Tower of Faces at the United States Holocaust Memorial Museum |
More
names and numbers: At Yad Vashem in Israel, the “Hall of Names” memorializes the Six Million. It houses short
biographies of the victims. The center hall has a domed ceiling filled with 600
photographs of the Six Million.
Hall of Names at Yad Vashem in Israel |
Both the
“Tower of Faces” and the “Hall of Names” try to restore both names and faces to
the dehumanized victims of the Nazis. So much time and effort has gone into
cataloguing the names of those who perished in order to preserve their sacred
memories. This is as it ought to be. We can do no less in response to a
travesty that tore people’s names from them and left them only with numbers.
The Nazis
are often likened to Amalek, the quintessentially evil nation that attacked the
Israelites during their march through the Wilderness (Exodus 17:8-10). Amalek’s
unforgiveable sin was not in fomenting war. The Amalekites attacked not the
soldiers at the head of the line, but rather attacked from the rear,
slaughtering the most vulnerable: the elderly, the infirmed, and children at
the back of the line. For this reason, the Amalekites become
the paradigm and symbol of unredeemable evil. Torah tells us:
Remember what Amalek did to
you on your journey, after you left Egypt – how, undeterred by fear of God,
[they] surprised you on the march, when you were famished and weary, and cut
down all the stragglers in your rear. Therefore, when the Lord your God grants
you safety from all your enemies around you, in the land that the Lord your God
is giving you as a hereditary portion, you shall blot out the memory of Amalek
from under heaven. Do not forget! (Deuteronomy 25:17-19)

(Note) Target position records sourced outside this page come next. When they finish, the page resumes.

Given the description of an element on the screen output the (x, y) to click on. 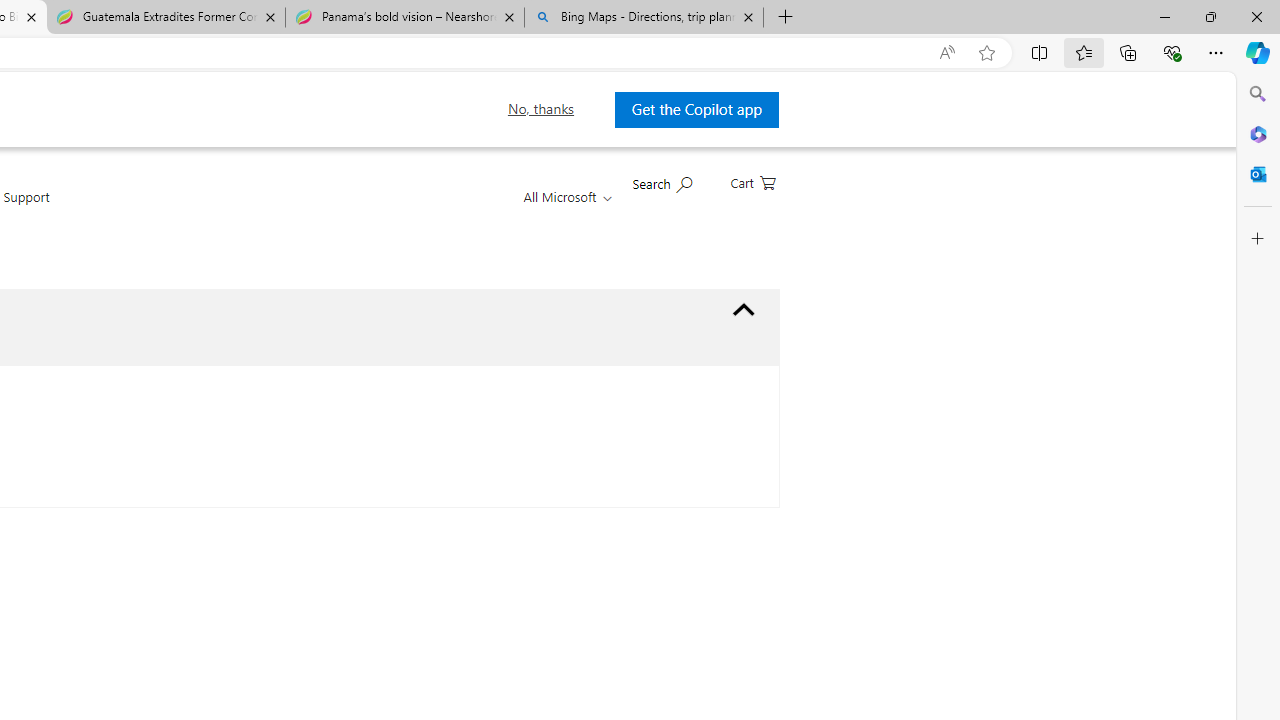
Microsoft 365 (1258, 133)
Search (1258, 94)
No, thanks (540, 109)
Get the Copilot app  (696, 109)
Given the description of an element on the screen output the (x, y) to click on. 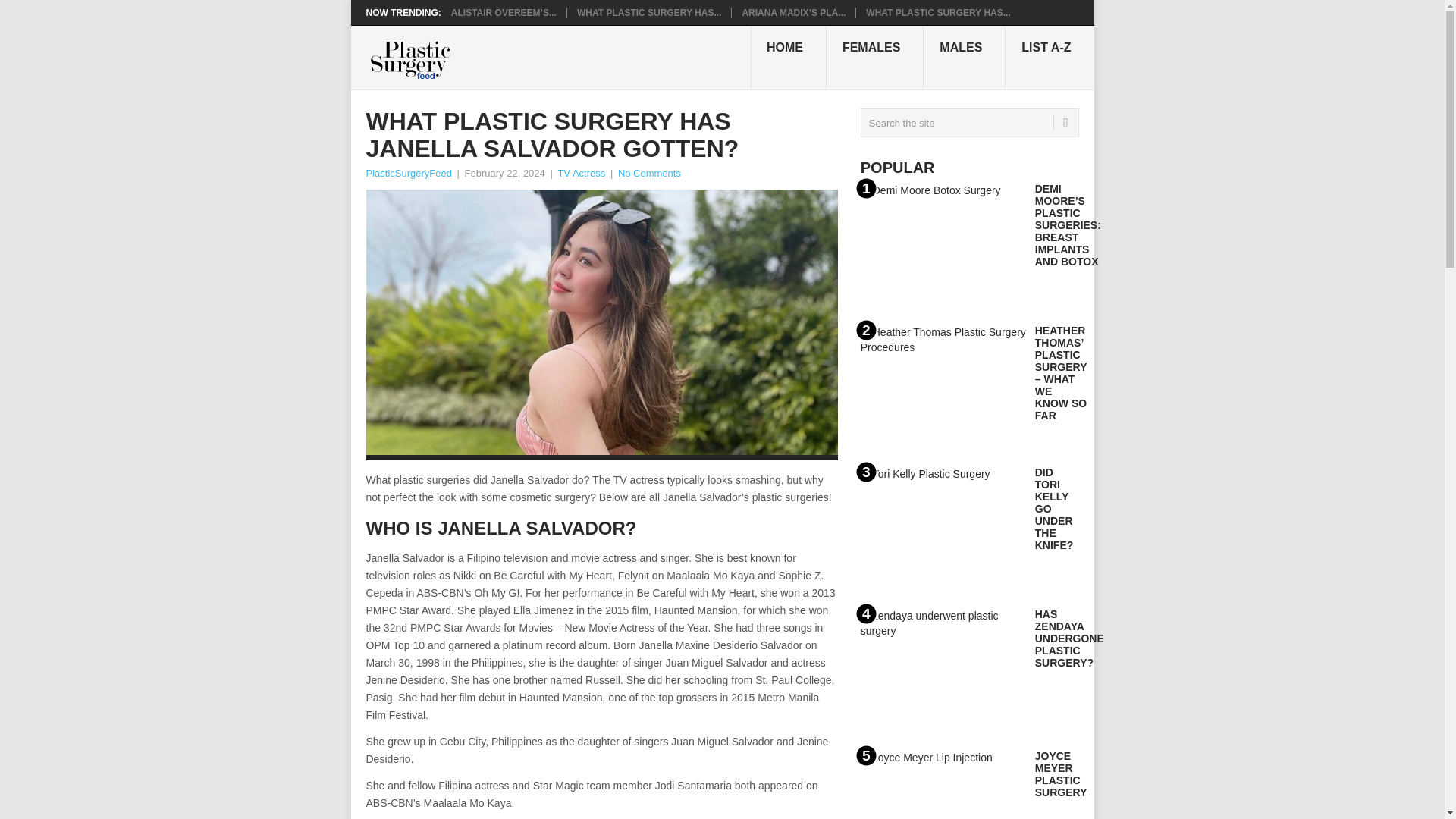
2 (943, 385)
What Plastic Surgery Has Genevieve Padalecki Gotten? (938, 12)
LIST A-Z (1049, 56)
TV Actress (581, 173)
No Comments (649, 173)
WHAT PLASTIC SURGERY HAS... (938, 12)
HOME (789, 56)
Posts by PlasticSurgeryFeed (408, 173)
4 (943, 669)
What Plastic Surgery Has Janella Salvador Gotten? (648, 12)
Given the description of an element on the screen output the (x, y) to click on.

What a peculiar and seemingly
contradictory requirement: to remember the Amalekites, and yet to blot
out their memory. How do we explain this? Purim provides a hint. According
to tradition, Haman, who set in motion a plan to kill all the Jews of Persia,
was descended from the Amalekites. We read Haman’s name in the Megillah many times but also drown out
his name with noisemakers.
What’s in
a name? Should we seek to wipe out the names of the worst of the worst: Hitler,
Goebbels, Goering, Himmler? Do they belong with Amalek and Haman yimach shemam (may their names be
blotted out)? Perhaps here is where the Torah’s subtle wisdom rises to the
fore: we are also commanded to remember.
Now we
have another and surprising reason to recall Goebbels, Goering, Himmler, and
Hitler. Each of them — the very quintessence of human evil — has a Jewish
descendant in his family tree.
Colleen Rosenblatt is the granddaughter
of Magda Goebbels, wife of Nazi Propaganda Minister Joseph Goebbels. Colleen
converted to Judaism at the age of 24, married a Jewish man, and raised a
Jewish daughter. Today she lives in Germany where she designs jewelry.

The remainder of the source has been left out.